T. pallidum, the causative agent of syphilis, is a spirochete, a phylogenetically ancient and distinct bacterial group. The bacterium has a helical or sinusoidal shape with outer and cytoplasmic membranes, a thin peptidoglycan layer, and flagella that lie in the periplasmic space and extend from both ends toward the middle of the organism. Multiple clinical stages separated by long periods of latent, asymptomatic infection characterize syphilitic T. pallidum infection. The primary infection is localized, but organisms rapidly disseminate and cause manifestations throughout the body, including the cardiovascular and nervous systems [8,9]. If untreated, infection can persist for decades, despite an active host immune response. T. pallidum would appear to exemplify an extreme in the range of invasive vs. toxigenic bacterial pathogens. T. pallidum is also unusual in terms of its degree of dependence on the host. It is an obligate parasite of humans and is one of the few medically important bacteria that has not been cultured continuously in vitro [10,11]. Limited multiplication can be obtained in a tissue culture system [12], but the standard means of propagating T. pallidum is through the intratesticular infection of rabbits. The inability to culture and hence clone the organism precludes most standard genetic approaches, including mutagenesis and genetic transfer techniques. The fastidious nature of T. pallidum is most likely related to severe limitations in its metabolic capability [13].

Despite its importance as an infectious agent, relatively little is known about T. pallidum as compared to other bacterial pathogens [14]. Mechanisms of T. pallidum pathogenesis are poorly understood. No known virulence factors have been identified, and the outer membrane is mostly lipid with a paucity of proteins [1517]. Consequently, existing diagnostic tests for syphilis are suboptimal and no vaccine against T. pallidum is available. Studies of this organism have clearly been held back because of its inability to be cultured continuously in vitro.

For these reasons, T. pallidum was an excellent candidate for genomic sequencing. Recently, the whole genome sequence was completed and the initial analysis of the sequence was presented [18]. In this review, we focus on analysis of the genomic sequence for virulence factors that are likely to lead to insights into infection. It is not the intent of this article to present rigorous scientific proof that these sequences are involved in infection. Rather, we present a speculative catalog of genes that are possibly important for infection. Much of this analysis is based on sequence similarity to known virulence functions. However, about one-third of the total predicted coding sequences bear no significant similarity to known genes, and thus what is described below is certainly an incomplete picture. Nevertheless, one of the goals of whole genome sequence projects is to identify important research possibilities, and this article aims to chronicle many of these.

2 The DNA sequence of the T. pallidum genome

2.1 Overall characteristics of the sequence

The genomic DNA sequence of T. pallidum subsp. pallidum (Nichols), as determined by the whole genome random sequencing method [1924], comprises a circular chromosome of 1 138 006 bp with a G+C base composition of 52.8%. There are a total of 1041 predicted ORFs, with an average size of 1023 bp. The average size of these predicted proteins is 37 771 Da, ranging from 3235 to 172 869 Da. The mean isoelectric point for the predicted proteins is 8.1, ranging from 3.9 to 12.3. These parameters are similar to those observed in other bacteria. These proteins are encoded by 92.9% of the genomic DNA. Biological roles have been suggested for 577 ORFs (55%) by the classification scheme of Riley [25], while 177 ORFs (17%) match hypothetical proteins from other species, and 287 ORFs (28%) have no database match and may be novel genes.
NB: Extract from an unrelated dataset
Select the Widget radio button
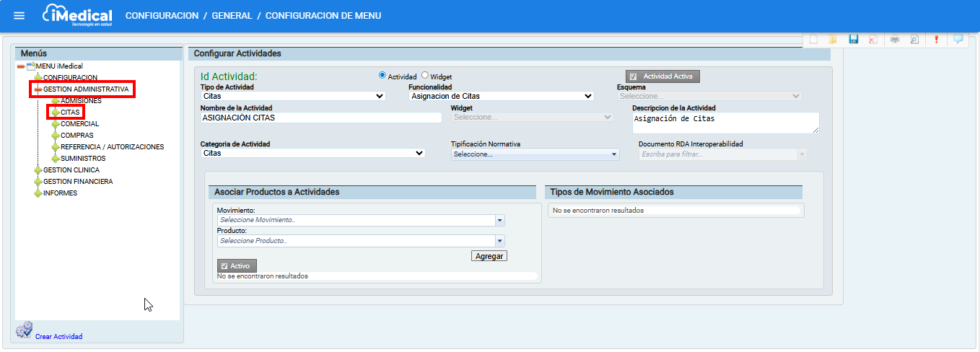coord(425,75)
When compared to another spirochete, Borrelia burgdorferi, whose genome has also been sequenced [24], 90 T. pallidum ORFs of unknown function match chromosome-encoded proteins in B. burgdorferi, but no T. pallidum ORFs match B. burgdorferi plasmid-encoded proteins, suggesting that the plasmid proteins are unique to Borrelia. The T. pallidum sequence and annotation information can be found at the web site for The Institute for Genomic Research at http://www.tigr.org/tdb/mdb/tpdb/tpdb.html or the Treponema pallidum Molecular Genetics Server site at the University of Texas Medical School at Houston at http://utmmg.med.uth.tmc.edu/treponema/tpall.html.

All 61 triplet codons are used in T. pallidum genes, with a bias for G or C in the third codon position. This contrasts with the A or T bias in this position in B. burgdorferi. This observation is related to the higher G+C base composition in the T. pallidum genome, being almost twice that than in B. burgdorferi. The disparate G+C composition between the spirochete genomes is also related to a bias in overall codon usage, and a concomitant difference in amino acid composition in the predicted coding sequences.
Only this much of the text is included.